-------- Bloco de texto

Um autor de livro didático redesenhou a figura de mitose cinco vezes antes da publicação. Não porque a ciência estava errada — estava correta toda vez. A editora da editora continuava rejeitando: a cor da célula não combinava com a figura duas páginas antes, o estilo das setas era diferente da figura de meiose no capítulo 12, um estudante teria que aprender a linguagem visual duas vezes.
Esse é o custo real da ilustração de livro didático. Uma figura de paper vive sozinha; uma figura de livro didático convive com outras vinte, em três edições, em dois idiomas, e tem que ensinar o mesmo conceito da mesma forma. A IA reduz o custo de desenhar — não o de manter consistência. Este guia é sobre controlar os dois.
Erros comuns que fazem figuras de livro didático fracassarem
- Tratar cada figura como figura de paper. Figura de paper prova um resultado; figura de livro didático ensina um conceito. A densidade que funciona para um revisor sobrecarrega um aluno de segundo ano.
- Sem style sheet entre capítulos. Célula A no capítulo 3 é azul, no 9 é verde — o estudante pensa que são células diferentes. Escolha paleta e ícones uma vez e mantenha.
- Enfiar a definição na imagem. Rótulos longos transformam a figura em um glossário. As definições vão no parágrafo ou na legenda.
- Cartoons genéricos de IA que ignoram o nível curricular. Uma figura ok para biologia do ensino médio é simples demais para um capítulo de biologia celular de pós. Especifique o nível no prompt.
- Sem exportação editável. Edições traduzidas precisam trocar rótulos — alemão, espanhol, chinês simplificado — e isso só é possível em SVG, não em raster achatado.

----------------
-------- Conjunto de dados

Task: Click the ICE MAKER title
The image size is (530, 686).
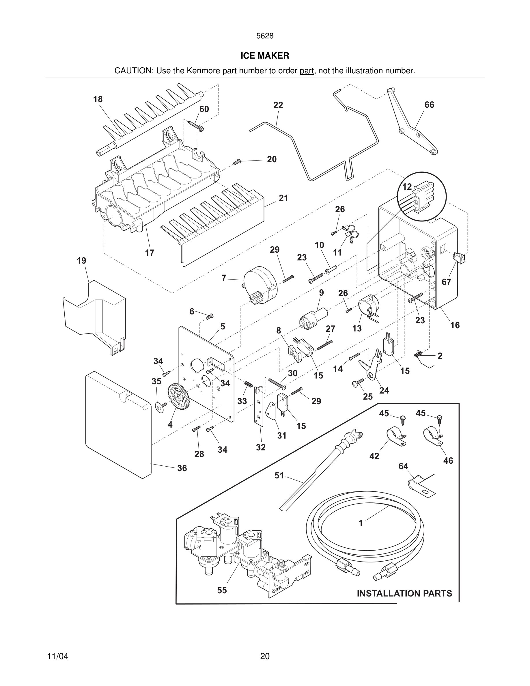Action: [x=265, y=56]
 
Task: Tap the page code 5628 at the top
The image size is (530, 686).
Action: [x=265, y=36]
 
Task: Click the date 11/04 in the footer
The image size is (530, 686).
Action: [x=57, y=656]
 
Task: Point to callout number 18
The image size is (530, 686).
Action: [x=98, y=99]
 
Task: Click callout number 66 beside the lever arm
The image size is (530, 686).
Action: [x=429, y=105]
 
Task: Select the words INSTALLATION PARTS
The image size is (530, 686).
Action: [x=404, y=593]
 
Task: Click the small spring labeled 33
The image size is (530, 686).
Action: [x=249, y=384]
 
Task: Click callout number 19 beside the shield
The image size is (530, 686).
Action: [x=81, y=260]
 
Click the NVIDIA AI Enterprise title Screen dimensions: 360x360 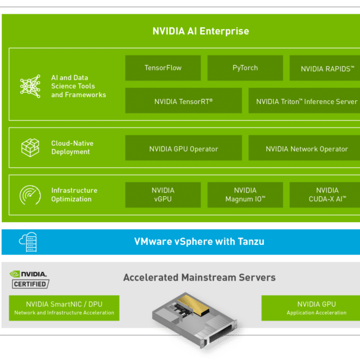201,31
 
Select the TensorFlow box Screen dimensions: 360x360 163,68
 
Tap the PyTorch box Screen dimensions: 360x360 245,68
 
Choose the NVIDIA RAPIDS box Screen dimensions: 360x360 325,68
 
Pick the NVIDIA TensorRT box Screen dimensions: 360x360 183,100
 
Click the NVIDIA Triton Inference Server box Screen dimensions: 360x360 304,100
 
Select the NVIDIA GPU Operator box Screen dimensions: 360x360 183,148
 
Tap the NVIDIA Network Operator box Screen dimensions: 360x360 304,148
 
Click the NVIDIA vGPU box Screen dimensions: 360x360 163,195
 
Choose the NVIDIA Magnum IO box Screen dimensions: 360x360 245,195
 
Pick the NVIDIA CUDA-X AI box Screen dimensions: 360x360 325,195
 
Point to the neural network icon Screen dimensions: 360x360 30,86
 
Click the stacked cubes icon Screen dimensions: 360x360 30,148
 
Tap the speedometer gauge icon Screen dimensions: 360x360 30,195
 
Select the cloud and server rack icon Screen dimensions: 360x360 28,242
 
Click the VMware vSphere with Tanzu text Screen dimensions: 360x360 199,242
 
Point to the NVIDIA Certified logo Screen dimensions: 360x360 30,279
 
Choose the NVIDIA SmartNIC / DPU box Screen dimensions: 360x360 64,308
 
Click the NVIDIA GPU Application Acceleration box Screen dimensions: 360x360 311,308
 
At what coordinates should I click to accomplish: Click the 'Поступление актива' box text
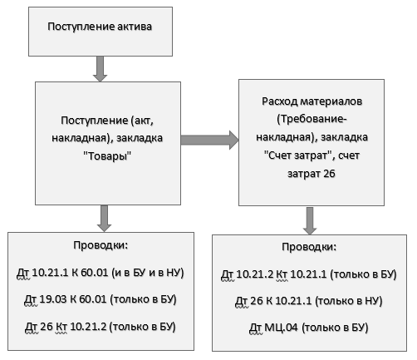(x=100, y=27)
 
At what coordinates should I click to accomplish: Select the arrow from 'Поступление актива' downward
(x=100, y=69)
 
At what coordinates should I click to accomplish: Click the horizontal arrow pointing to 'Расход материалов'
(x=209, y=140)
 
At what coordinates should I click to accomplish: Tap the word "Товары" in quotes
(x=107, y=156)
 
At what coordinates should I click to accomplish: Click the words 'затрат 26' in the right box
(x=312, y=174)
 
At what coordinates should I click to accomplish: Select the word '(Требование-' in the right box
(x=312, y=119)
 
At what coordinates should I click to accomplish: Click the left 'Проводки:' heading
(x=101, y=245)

----------------
-------- Conjunto de dados

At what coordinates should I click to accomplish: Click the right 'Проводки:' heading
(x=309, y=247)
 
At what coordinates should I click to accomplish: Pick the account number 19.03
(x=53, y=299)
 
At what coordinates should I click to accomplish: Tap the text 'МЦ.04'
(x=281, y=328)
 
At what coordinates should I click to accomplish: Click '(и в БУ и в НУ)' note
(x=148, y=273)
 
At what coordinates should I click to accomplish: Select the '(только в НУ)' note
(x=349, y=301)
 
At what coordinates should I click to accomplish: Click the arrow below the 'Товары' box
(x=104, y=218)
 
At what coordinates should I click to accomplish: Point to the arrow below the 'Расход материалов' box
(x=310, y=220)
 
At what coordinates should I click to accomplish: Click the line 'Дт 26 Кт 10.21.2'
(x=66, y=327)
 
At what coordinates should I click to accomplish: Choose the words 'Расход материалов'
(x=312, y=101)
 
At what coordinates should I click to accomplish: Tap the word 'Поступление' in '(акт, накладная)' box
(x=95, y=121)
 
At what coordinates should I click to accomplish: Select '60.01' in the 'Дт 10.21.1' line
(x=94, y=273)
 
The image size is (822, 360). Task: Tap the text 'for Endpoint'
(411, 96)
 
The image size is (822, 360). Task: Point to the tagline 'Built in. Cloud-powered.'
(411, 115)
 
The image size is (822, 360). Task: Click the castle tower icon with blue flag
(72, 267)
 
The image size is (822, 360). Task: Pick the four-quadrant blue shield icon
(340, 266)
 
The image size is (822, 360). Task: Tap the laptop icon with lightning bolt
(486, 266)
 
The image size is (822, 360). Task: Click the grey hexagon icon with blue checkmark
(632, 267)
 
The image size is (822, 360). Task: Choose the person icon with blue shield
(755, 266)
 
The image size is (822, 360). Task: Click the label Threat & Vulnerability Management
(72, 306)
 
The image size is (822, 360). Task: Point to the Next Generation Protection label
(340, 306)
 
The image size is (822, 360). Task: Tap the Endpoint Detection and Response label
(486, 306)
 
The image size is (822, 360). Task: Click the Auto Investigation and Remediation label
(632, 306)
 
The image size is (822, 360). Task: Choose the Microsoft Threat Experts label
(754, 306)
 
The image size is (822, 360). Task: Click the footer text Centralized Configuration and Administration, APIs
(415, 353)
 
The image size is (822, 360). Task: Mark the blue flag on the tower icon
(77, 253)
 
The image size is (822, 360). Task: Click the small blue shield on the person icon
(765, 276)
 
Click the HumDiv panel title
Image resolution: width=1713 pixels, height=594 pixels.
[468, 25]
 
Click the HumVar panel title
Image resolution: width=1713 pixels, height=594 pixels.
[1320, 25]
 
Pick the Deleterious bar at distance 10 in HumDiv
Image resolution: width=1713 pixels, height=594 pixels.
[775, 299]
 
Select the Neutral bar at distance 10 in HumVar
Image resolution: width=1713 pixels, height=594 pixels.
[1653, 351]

----------------

Aplicação da leitura -
A: De acordo com o texto sobre ilustração de livros didáticos, em que formato a troca de rótulos nas edições traduzidas é possível?
B: Copie do texto sobre ilustração de livros didáticos tudo o que vai de "Esse é o custo" até "vez e mantenha.".
Os registros provêm de outra fonte.

Respostas dos exercícios -
A: Em SVG.

B:
Esse é o custo real da ilustração de livro didático. Uma figura de paper vive sozinha; uma figura de livro didático convive com outras vinte, em três edições, em dois idiomas, e tem que ensinar o mesmo conceito da mesma forma. A IA reduz o custo de desenhar — não o de manter consistência. Este guia é sobre controlar os dois.
Erros comuns que fazem figuras de livro didático fracassarem
- Tratar cada figura como figura de paper. Figura de paper prova um resultado; figura de livro didático ensina um conceito. A densidade que funciona para um revisor sobrecarrega um aluno de segundo ano.
- Sem style sheet entre capítulos. Célula A no capítulo 3 é azul, no 9 é verde — o estudante pensa que são células diferentes. Escolha paleta e ícones uma vez e mantenha.